Of course, IQBAR's ability to deliver results was crucial, and by mid-2019, they had achieved a $2.1M run rate, raising an additional $1 million from angel investors.
In 2020, towards the end of the year, they closed a deal to raise VC funding. Will says, "Honestly, and I'm not keeping any secrets about it, if I could keep raising from angels forever, I would. But eventually, you reach a point where you can't find enough people to write $300k checks, and even if you could, it would take a full year and be super distracting. The risk-reward ratio is now out of whack, and you just need someone to write a very big check.”
Within an arm's reach of desire
When asked about how the company distributes its products, Will responded with a straightforward and direct: "Every which way." This includes distribution via Amazon, their own warehouse which supports their DTC efforts, brick-and-mortar distributors, direct shipments to retailers, and even food services. "We distribute every possible way that you can distribute," says Will.
According to Will, there is a common misconception with CPG brands that the focus should be solely on DTC, because "you'll own the data and the customer relationship." While this might work for some companies, this advice is not necessarily the best approach.
Will explains, "If your product has substitutes, you should probably also be on Amazon because otherwise you are losing revenue. If someone types 'plant-based protein bar' and we don't show up, they will buy an alternative.”

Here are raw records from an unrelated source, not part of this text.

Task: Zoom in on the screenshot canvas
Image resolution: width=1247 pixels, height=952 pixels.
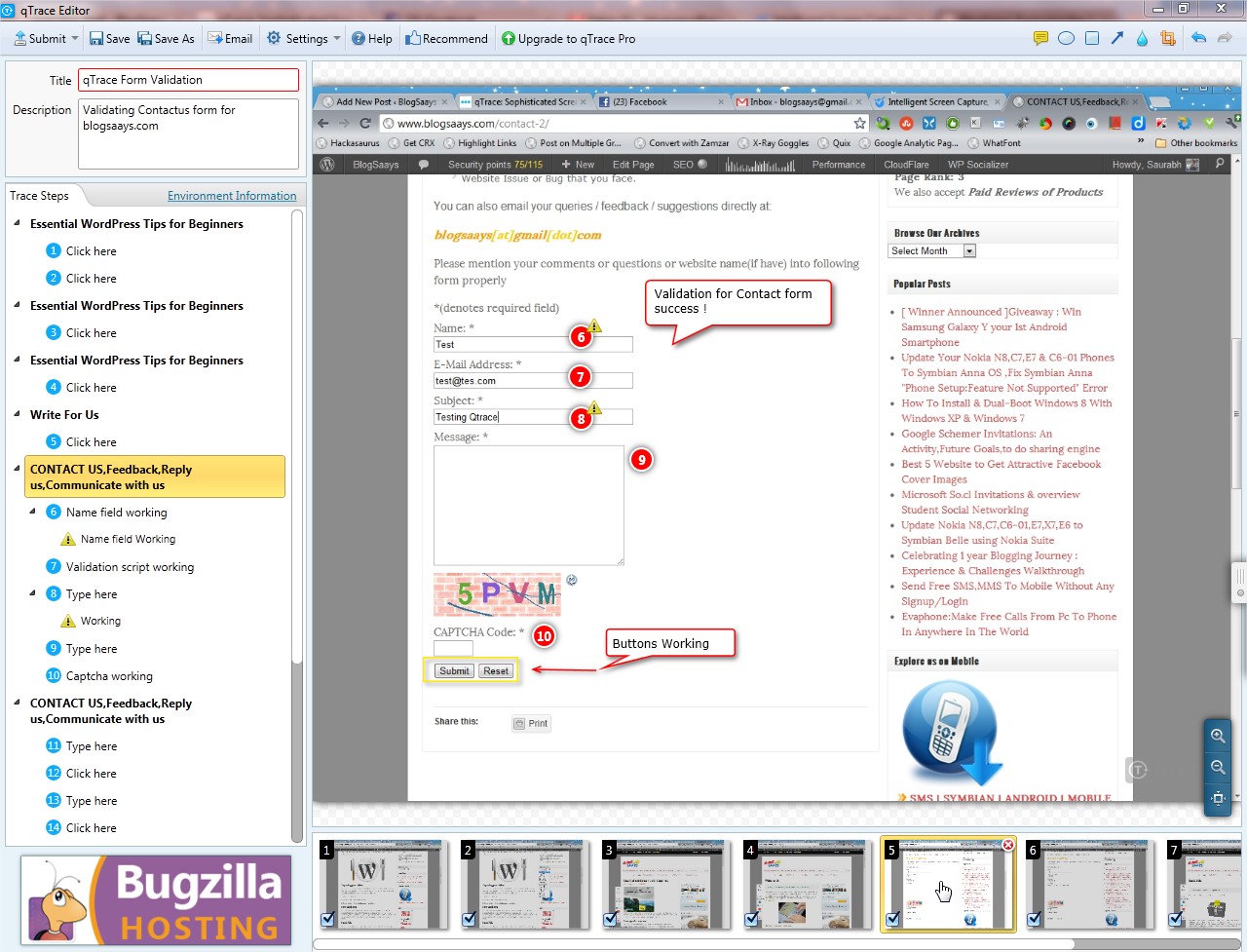Action: [1218, 736]
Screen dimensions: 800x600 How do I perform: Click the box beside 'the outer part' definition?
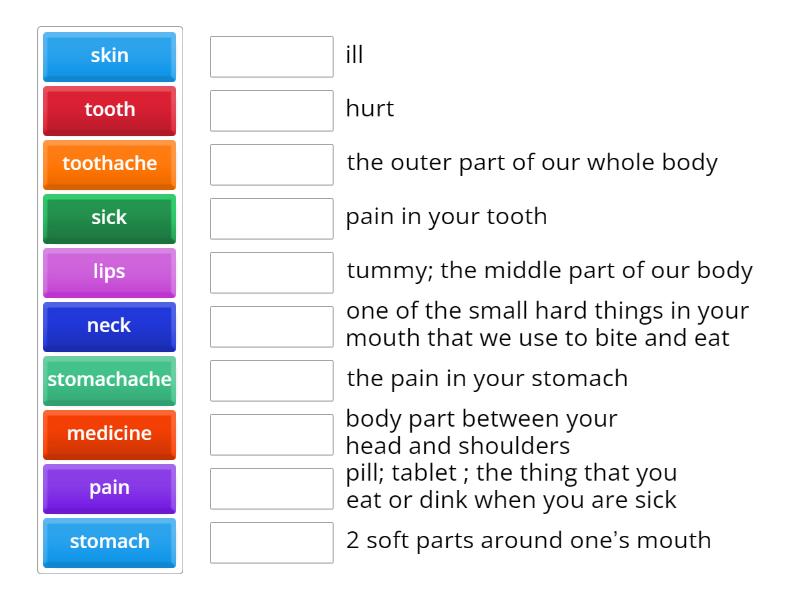[x=271, y=164]
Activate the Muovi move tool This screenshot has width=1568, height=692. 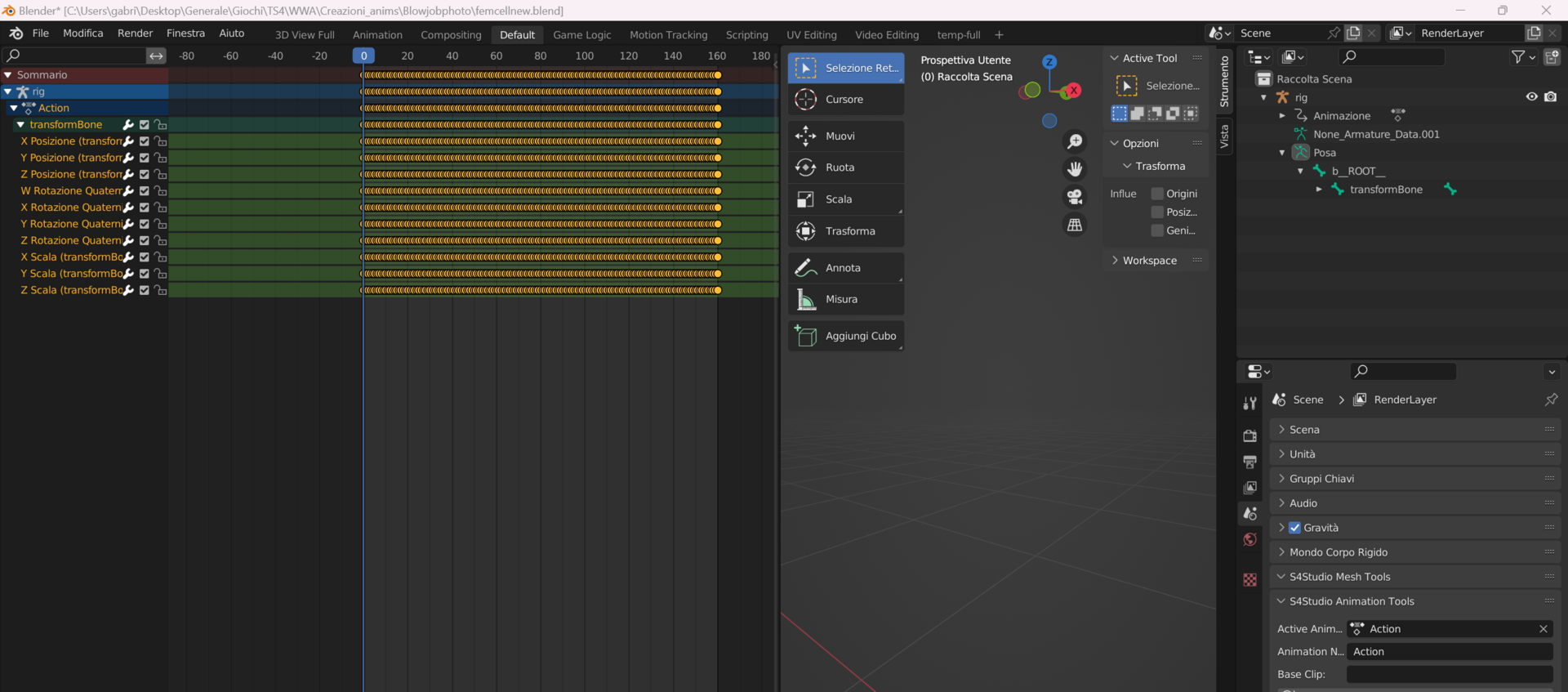[845, 136]
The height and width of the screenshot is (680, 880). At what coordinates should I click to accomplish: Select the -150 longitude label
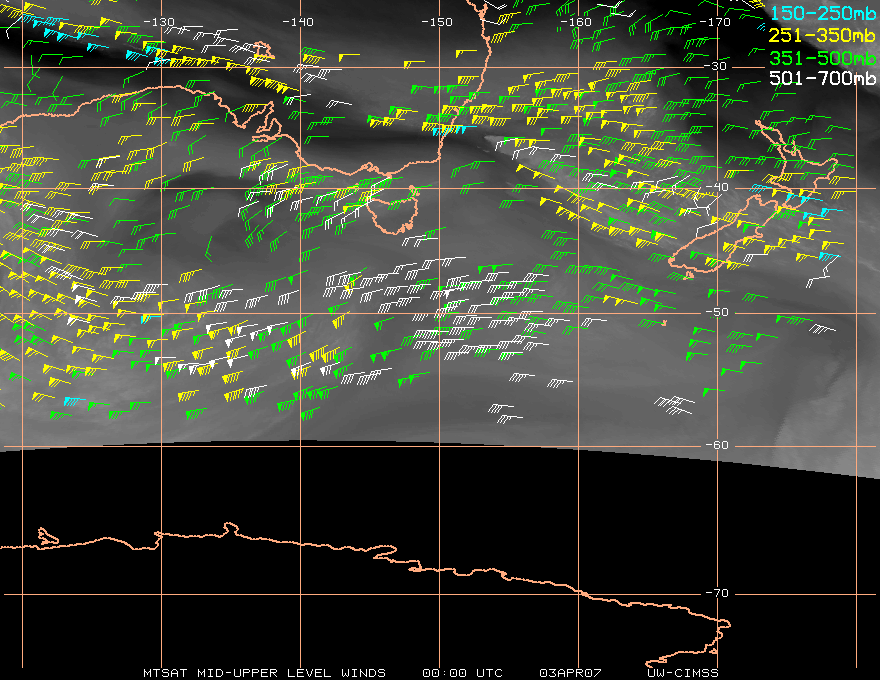click(x=437, y=22)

This applies to brick-and-mortar stores as well. If an IQBAR customer thinks of protein bars while shopping for groceries, and IQBAR is not available, they will likely choose an alternative. This is precisely why Robert Woodruff, Coca-Cola's president from 1923 to 1985, promised to put Coke's products "within an arm's reach of desire." It's one of the main reasons why The Coca-Cola Company is a $250B+ giant.
This takeaway applies not only to physical products but also to software. In the case of SaaS, your potential users should be able to access your product "within a click." If they have to wait a week to schedule a demo, get pricing, and start using the product, they will likely find an alternative that can solve their problem right away.